START RECORDED DATA
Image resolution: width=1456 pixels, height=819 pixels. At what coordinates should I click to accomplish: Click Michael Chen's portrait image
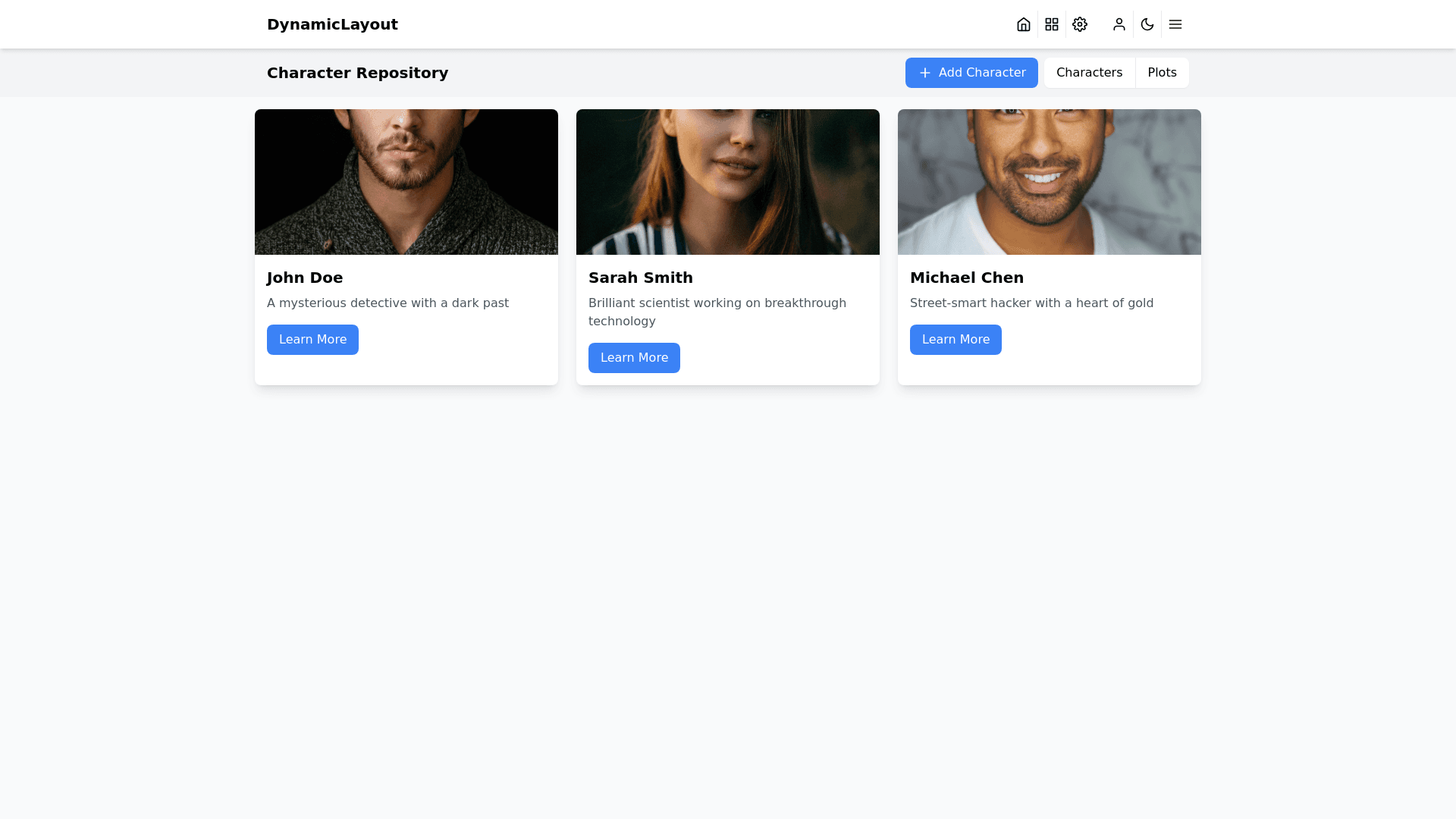coord(1050,182)
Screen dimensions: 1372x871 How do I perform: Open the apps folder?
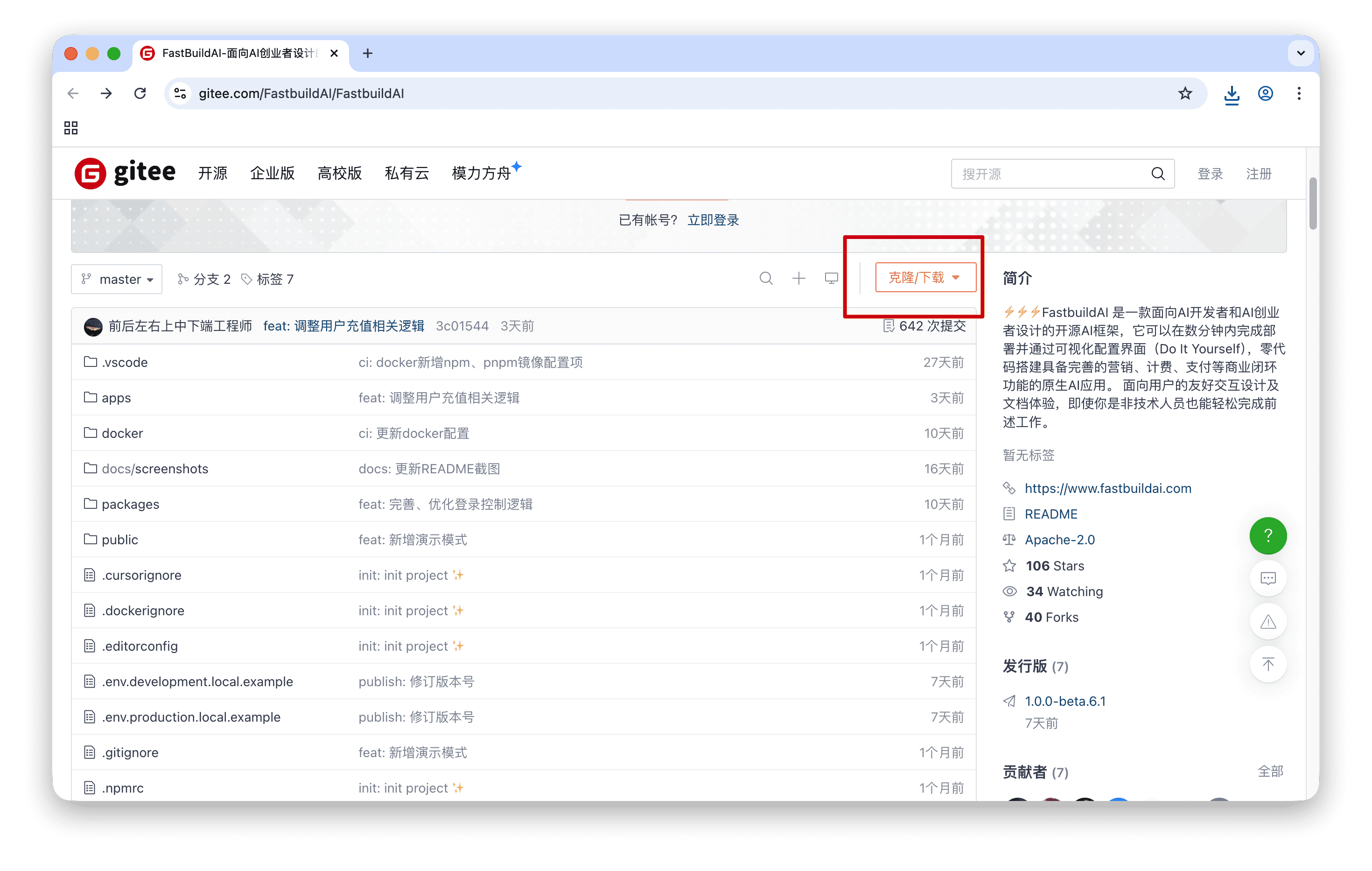[116, 397]
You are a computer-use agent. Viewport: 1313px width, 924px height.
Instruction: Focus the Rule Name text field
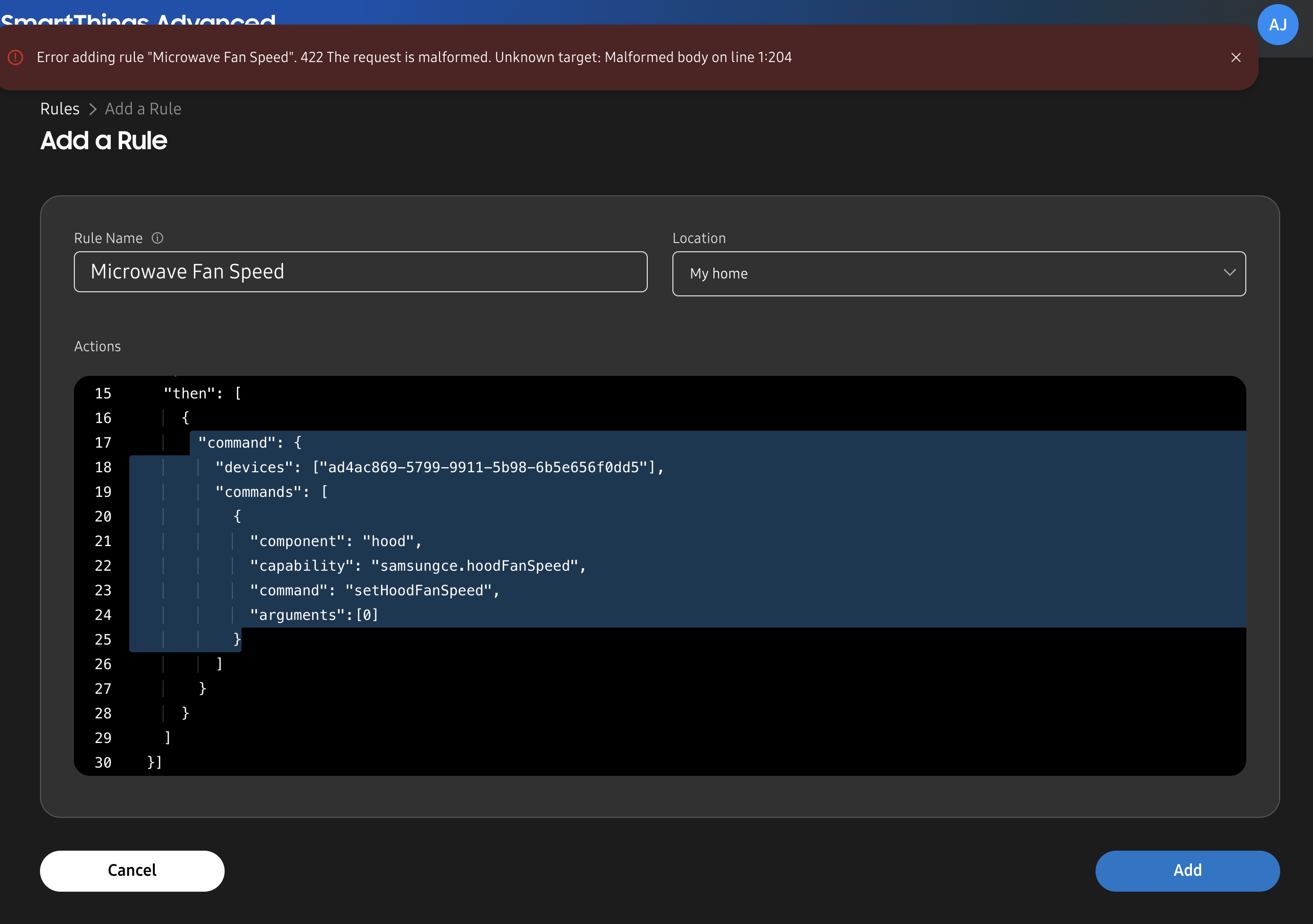(x=360, y=272)
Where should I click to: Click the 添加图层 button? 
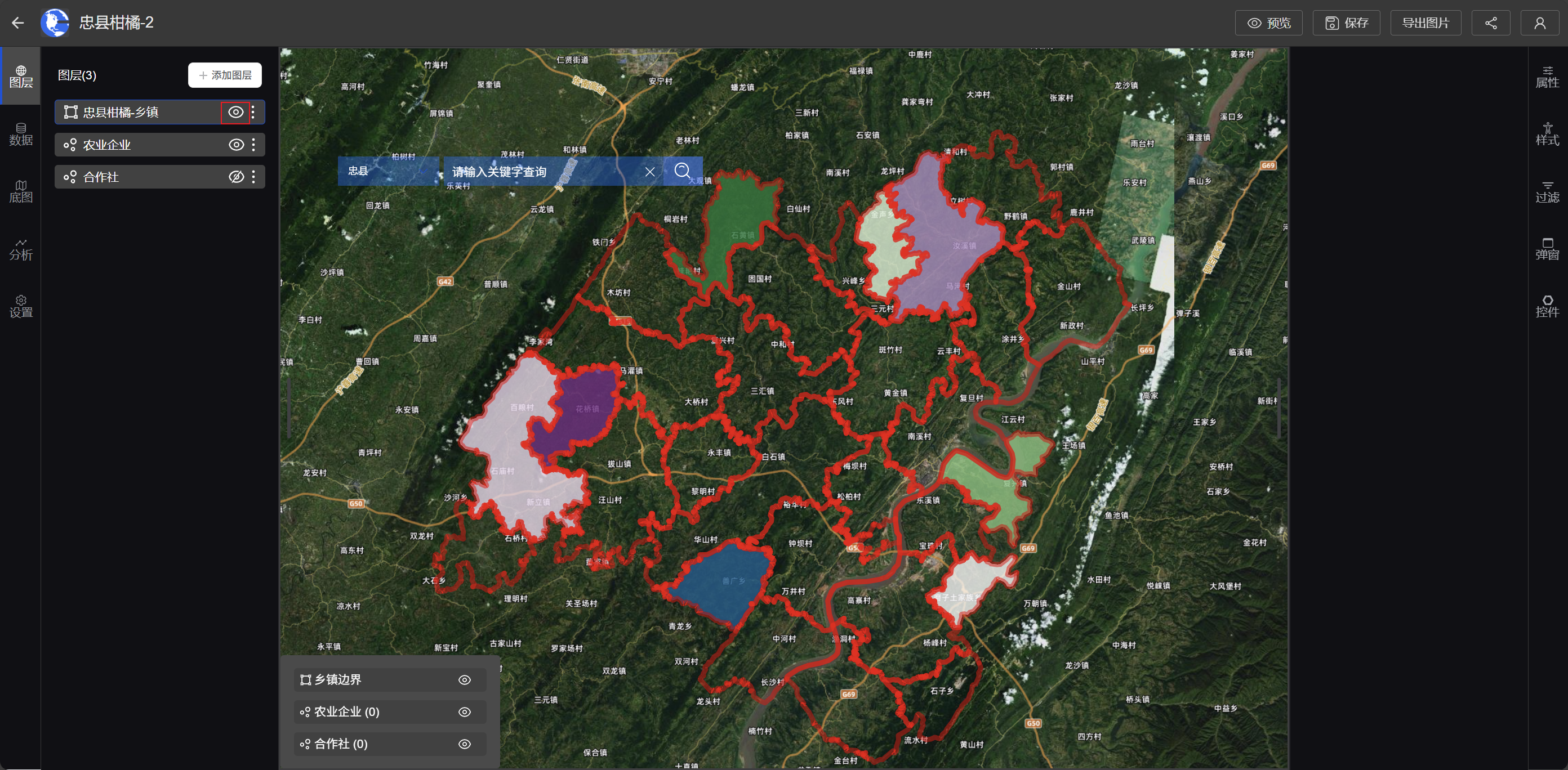point(225,75)
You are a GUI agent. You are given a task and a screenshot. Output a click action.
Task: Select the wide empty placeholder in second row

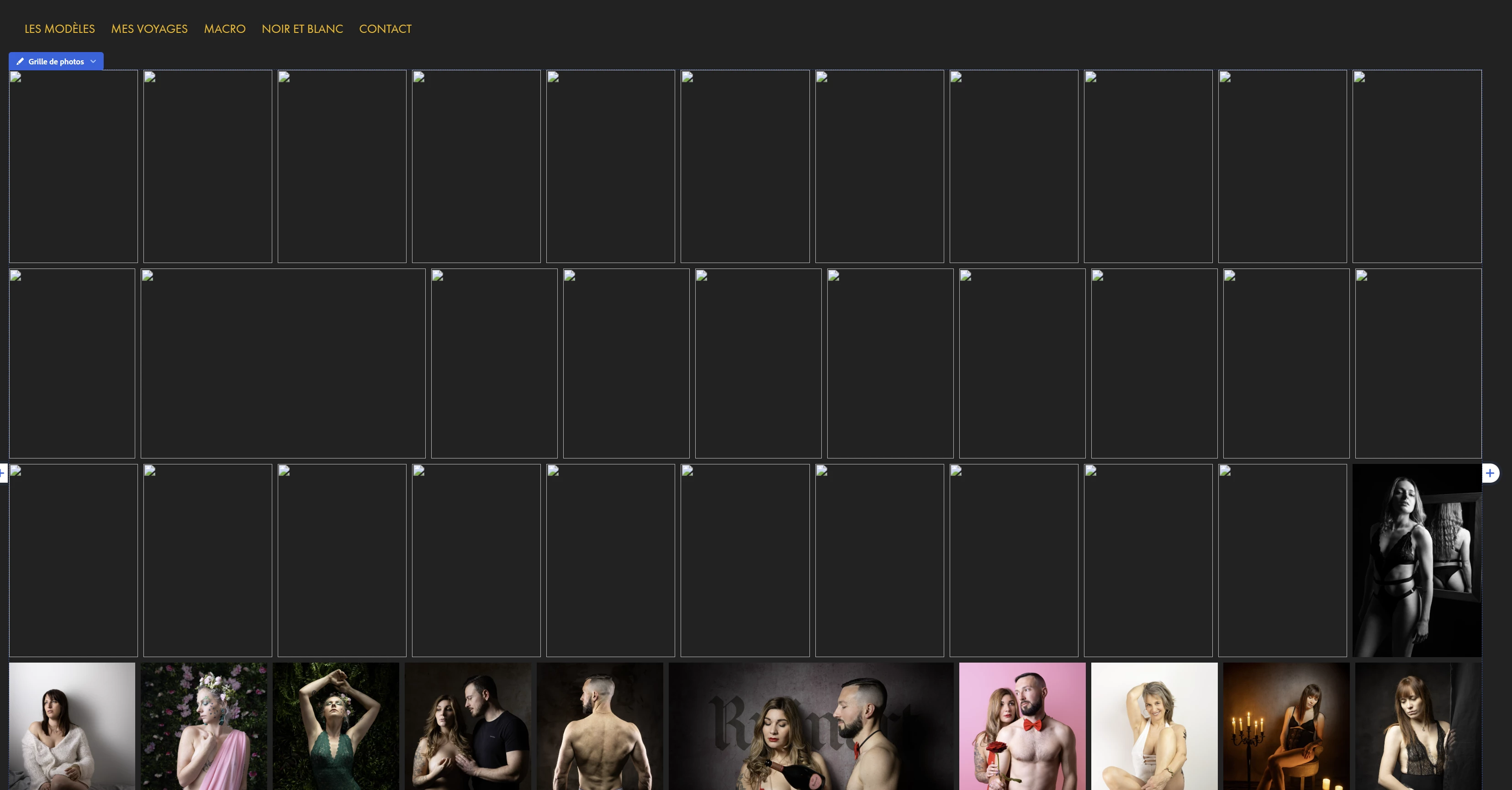pyautogui.click(x=283, y=363)
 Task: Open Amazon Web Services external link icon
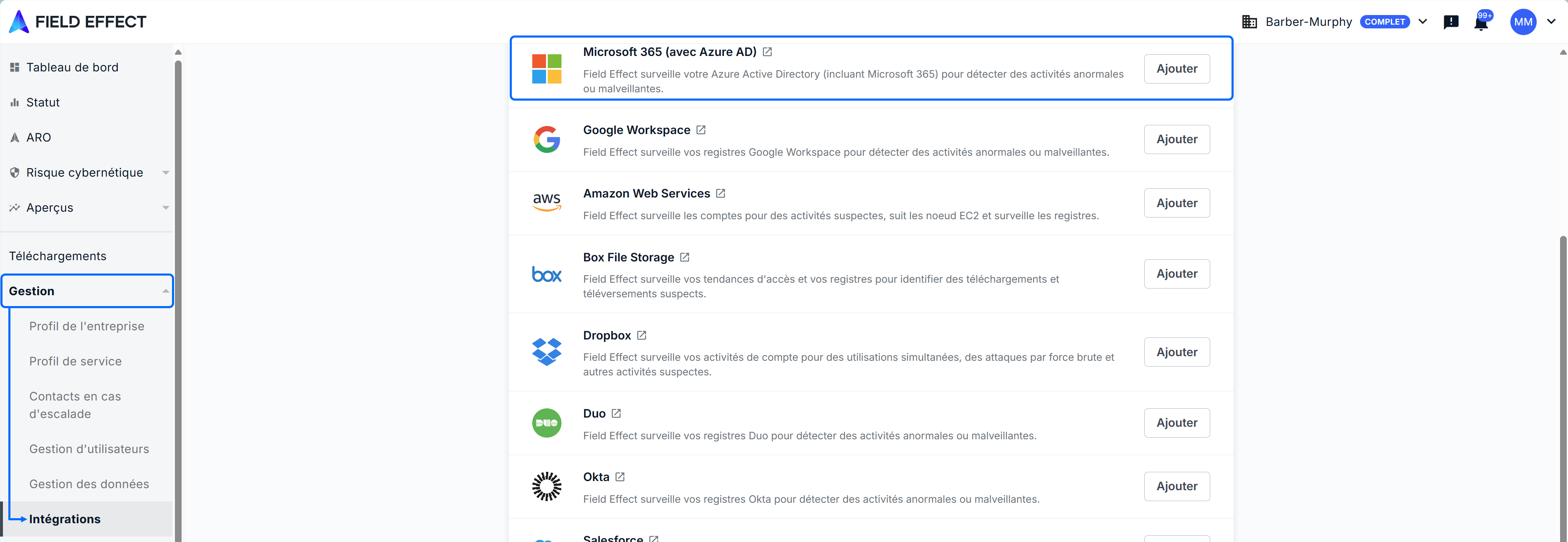720,194
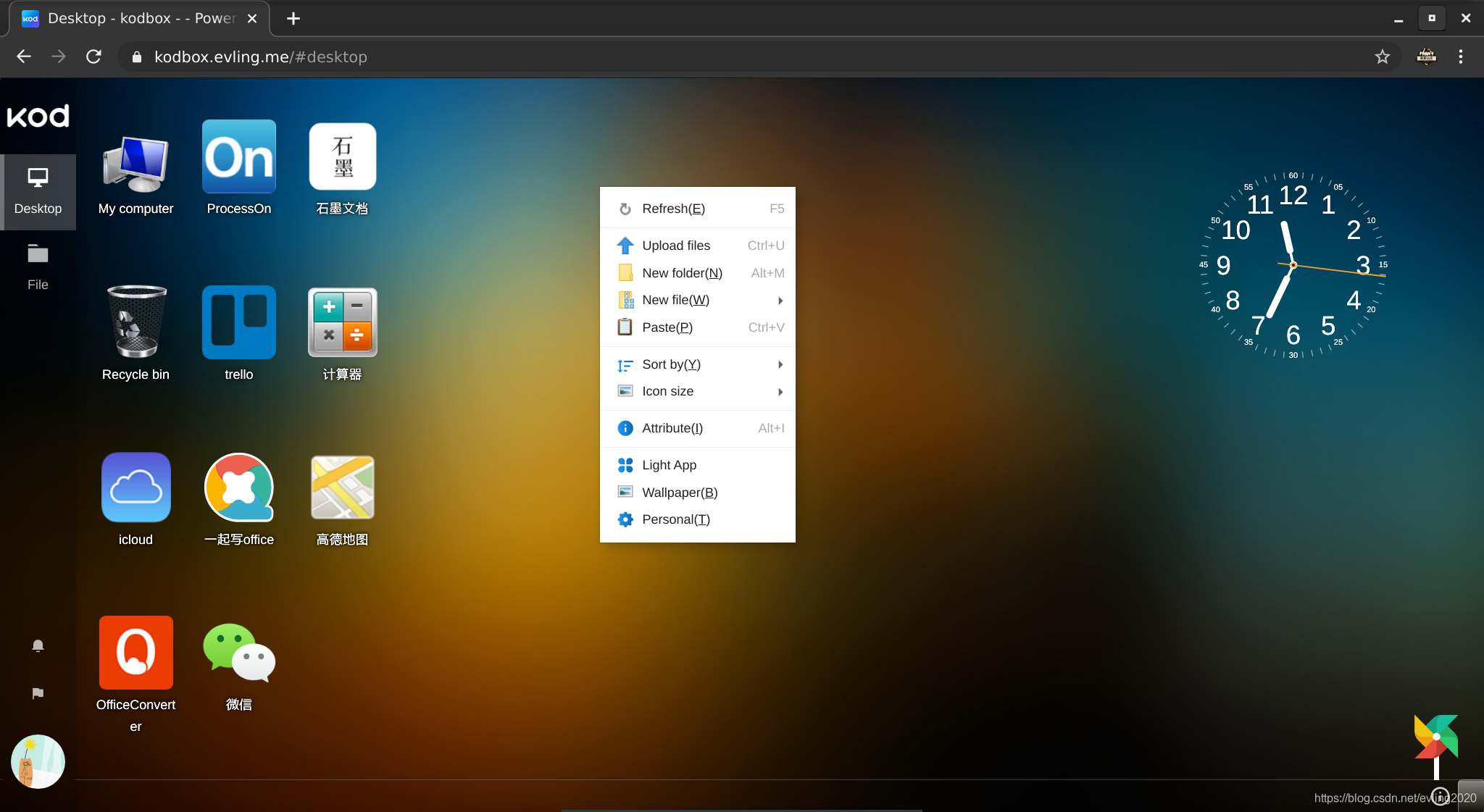Switch to File section in sidebar
The image size is (1484, 812).
pyautogui.click(x=38, y=267)
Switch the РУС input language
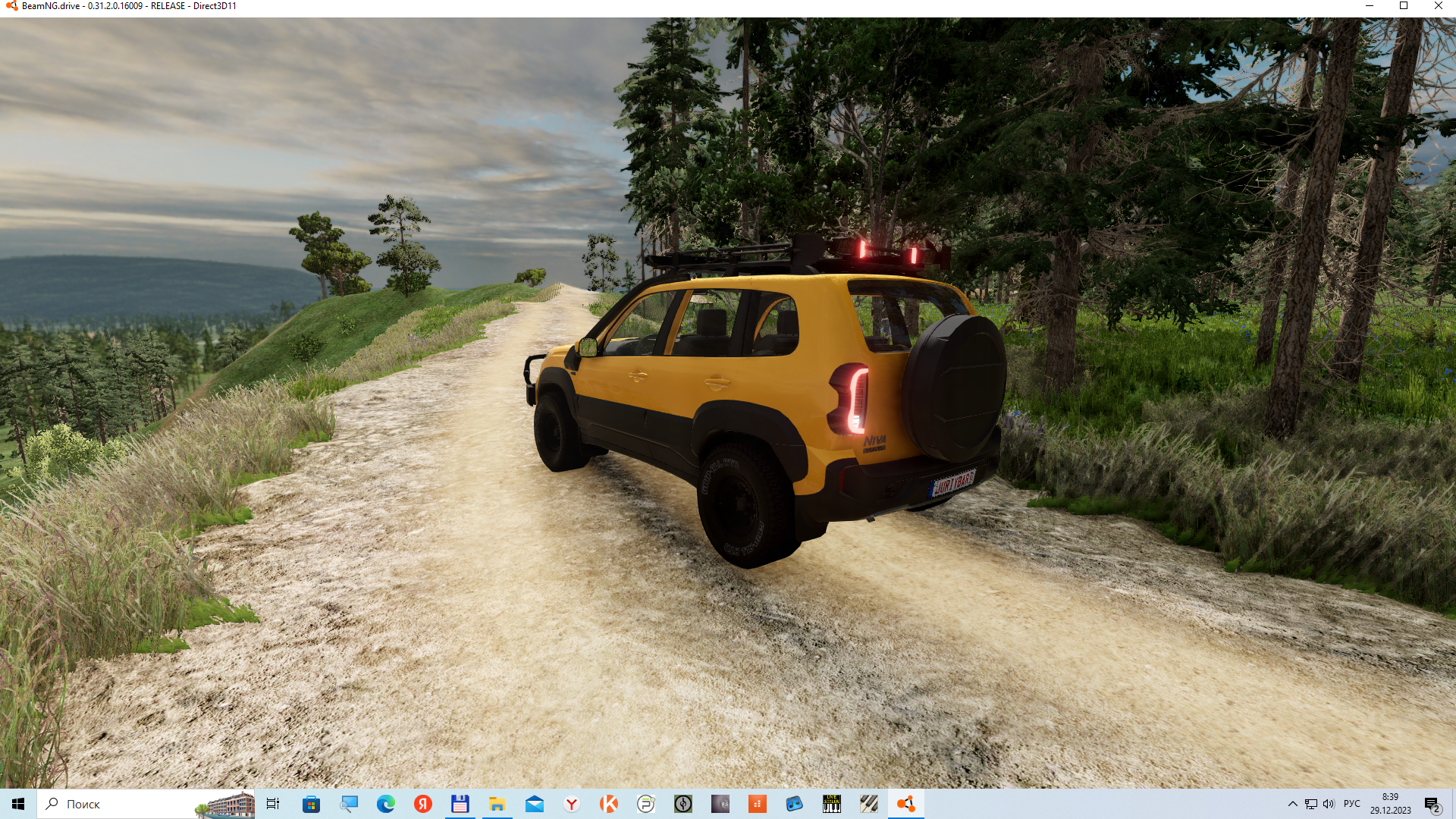The height and width of the screenshot is (819, 1456). click(x=1351, y=804)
END RECORDED DATA
**TASK DESCRIPTION**
Please transcribe, word for word, every line from the one containing "Screen dimensions: 1372x871" through the last line of the records, both included, and leave the pictures out.

**WRITTEN RESPONSE**
Screen dimensions: 1372x871 How do I perform: Open the apps folder?
[116, 397]
You are a computer-use agent. Viewport: 1313px width, 924px height.
Instruction: Focus the Rule Name text field
(x=360, y=272)
Where should I click to: Click the 添加图层 button? 
point(225,75)
You are a GUI agent. You are given a task and a screenshot. Output a click action.
Task: Select the wide empty placeholder in second row

pyautogui.click(x=283, y=363)
 Task: Open Amazon Web Services external link icon
720,194
Switch to File section in sidebar
The image size is (1484, 812).
pyautogui.click(x=38, y=267)
Switch the РУС input language
The height and width of the screenshot is (819, 1456). click(x=1351, y=804)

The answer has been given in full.